SC) I do sometimes, absolutely. I have several. I’ve got some really good Telecasters that I just love. I play them more in the studio, when I need that sound. But onstage, these guitars allow me to kind of duplicate some of the sounds from the records, which is hard to do. It’s hard to duplicate the sound onstage that you can get in the studio with the right mic, the right setup, and the right engineer.
BH) How about the amps used, in the studio and on the road?
SC) Well, it varies in the studio. We have an amp that was handmade in Chicago. It’s like a tweed Twin. It’s called a Victoria.
BH) Victoria makes nice amps.
SC) It’s very good. Handpicked tubes and everything. On the road I use a red-knob “The Twin.” I think it’s some of the Sunn technology. I have some very special amps that Peavey made me. I have a 5150, which is an Eddie Van Halen, but it’s been specially wired so it’s not the same matrix as what goes out into the street. It’s a real good one. It’s a little hard to carry around because it sits on a big bass cabinet with four fifteen inch speakers in it. So it’s great for big outside concerts. We’re able to rent the Fender “The Twin” in most cases. If they can’t get it I’ll opt for one that’s got a little more wattage. I like the hundred watt Twin. Every now and then I’ll pull out my old Fender Harvard that I used on “Green Onions,” “Loving You Too Long,” and “(Sitting On) The Dock of the Bay.” It has two inputs, a tone and a volume control, and that’s it. Lately I’ve been using these Gibson laminated strings, over the past two and a half years. The reason I use them is that I can play three shows guaranteed without changing strings or breaking one. When I used some of the other brand names I was good for two shows. If I stretch into a third show, invariably I’ll break one. I don’t know why that is, but I think it’s because they’re not laminated. A lot of guys don’t like the lamination because they feel they’re too dead for them. I’m an old school guy. In the studio at Stax I didn’t change a string until I broke one. So, when I put on the new one, obviously it was brighter than the old string. I used to take a chap stick and run it up and down the string. It would fill in the winds and deaden the string and make it sound like the old string. [Laughing]
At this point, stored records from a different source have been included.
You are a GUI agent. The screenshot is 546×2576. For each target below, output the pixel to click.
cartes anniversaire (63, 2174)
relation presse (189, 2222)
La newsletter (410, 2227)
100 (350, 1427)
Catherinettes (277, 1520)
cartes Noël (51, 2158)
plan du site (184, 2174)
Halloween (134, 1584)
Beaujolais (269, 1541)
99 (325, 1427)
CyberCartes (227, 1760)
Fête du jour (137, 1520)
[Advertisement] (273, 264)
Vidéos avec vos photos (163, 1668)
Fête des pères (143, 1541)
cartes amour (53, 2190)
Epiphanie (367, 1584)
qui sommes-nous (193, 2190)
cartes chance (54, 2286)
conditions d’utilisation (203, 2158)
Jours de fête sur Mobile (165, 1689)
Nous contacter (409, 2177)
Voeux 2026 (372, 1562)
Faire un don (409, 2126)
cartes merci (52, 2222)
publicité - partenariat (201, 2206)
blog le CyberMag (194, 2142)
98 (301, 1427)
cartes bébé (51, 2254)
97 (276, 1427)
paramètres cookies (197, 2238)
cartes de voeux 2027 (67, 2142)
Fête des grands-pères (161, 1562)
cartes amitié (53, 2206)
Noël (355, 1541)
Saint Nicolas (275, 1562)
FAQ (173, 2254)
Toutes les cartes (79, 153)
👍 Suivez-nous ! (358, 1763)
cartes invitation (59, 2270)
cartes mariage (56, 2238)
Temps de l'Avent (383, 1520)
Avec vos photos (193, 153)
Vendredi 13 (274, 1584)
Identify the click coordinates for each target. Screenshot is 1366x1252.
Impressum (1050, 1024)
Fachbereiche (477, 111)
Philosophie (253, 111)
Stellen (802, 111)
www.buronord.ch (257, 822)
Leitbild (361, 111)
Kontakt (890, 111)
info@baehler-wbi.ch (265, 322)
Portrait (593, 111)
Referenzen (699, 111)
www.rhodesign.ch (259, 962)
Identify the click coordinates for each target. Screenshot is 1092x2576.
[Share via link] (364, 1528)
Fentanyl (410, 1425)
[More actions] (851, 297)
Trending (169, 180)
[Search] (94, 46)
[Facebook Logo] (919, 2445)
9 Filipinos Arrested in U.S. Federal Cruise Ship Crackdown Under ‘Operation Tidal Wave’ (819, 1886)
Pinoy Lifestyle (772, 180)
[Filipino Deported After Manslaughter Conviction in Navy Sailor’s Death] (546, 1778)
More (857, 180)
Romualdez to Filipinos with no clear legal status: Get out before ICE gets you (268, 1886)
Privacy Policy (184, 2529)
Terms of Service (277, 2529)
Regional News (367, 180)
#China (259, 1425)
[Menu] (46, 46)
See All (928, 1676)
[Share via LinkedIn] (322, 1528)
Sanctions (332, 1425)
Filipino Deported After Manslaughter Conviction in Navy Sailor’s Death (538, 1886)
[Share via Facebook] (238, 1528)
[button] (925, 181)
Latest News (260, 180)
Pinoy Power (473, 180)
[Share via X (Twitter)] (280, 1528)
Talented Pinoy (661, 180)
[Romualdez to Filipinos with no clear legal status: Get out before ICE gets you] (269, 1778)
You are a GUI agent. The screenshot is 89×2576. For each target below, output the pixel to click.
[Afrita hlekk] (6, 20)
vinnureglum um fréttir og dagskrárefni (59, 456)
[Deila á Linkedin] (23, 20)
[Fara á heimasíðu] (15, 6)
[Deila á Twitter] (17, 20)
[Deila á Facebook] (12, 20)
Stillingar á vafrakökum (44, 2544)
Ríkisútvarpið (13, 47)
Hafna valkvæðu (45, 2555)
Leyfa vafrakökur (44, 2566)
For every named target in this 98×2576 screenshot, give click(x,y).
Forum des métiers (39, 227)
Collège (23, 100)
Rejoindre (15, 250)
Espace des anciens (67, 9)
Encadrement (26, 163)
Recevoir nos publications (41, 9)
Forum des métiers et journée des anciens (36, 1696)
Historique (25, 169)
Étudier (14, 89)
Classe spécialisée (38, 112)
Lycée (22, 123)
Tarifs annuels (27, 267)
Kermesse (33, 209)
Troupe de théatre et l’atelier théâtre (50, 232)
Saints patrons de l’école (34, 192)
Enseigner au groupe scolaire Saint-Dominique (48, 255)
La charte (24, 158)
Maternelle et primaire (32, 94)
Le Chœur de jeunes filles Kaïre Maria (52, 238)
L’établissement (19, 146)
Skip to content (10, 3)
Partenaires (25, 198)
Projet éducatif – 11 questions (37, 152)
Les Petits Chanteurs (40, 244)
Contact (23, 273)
BH) No one can say that there was anything wrong with Steve Cropper’s guitar sound on those old songs. Obviously it worked.
SC) I appreciate that, man.
BH) Congratulations on the new album with Felix Cavaliere, “Nudge It Up A Notch.” The melodies are fantastic.
SC) By the way, I think you wrote an article I read, a review of the “Nudge It Up” record.
BH) I did, yeah, for my column in Modern Guitars Magazine!
SC) I’d like to thank you for that. That was a good one, and you said some nice things about “Make the Time Go Faster.” I said, “You know, he gets it.” We’re not trying to go into competition with hip hop; it was just a fun thing to do. I read a lot of reviews, and they said “It’s all good, except for ...” I said, “You know what, the next time they have a barbeque in their back yard, I wish they’d put on our record and then watch the heads start moving when that song comes on.” But thanks, man. It’s doing well, supposedly a top download. So it’s causing a little noise. I saw [Producer] John Burke at the r&b awards and they’re all very excited about the record. You just don’t get that anymore. If you don’t sell a million within the first two weeks it’s off to the next one, but these guys are really into this record. They really like it.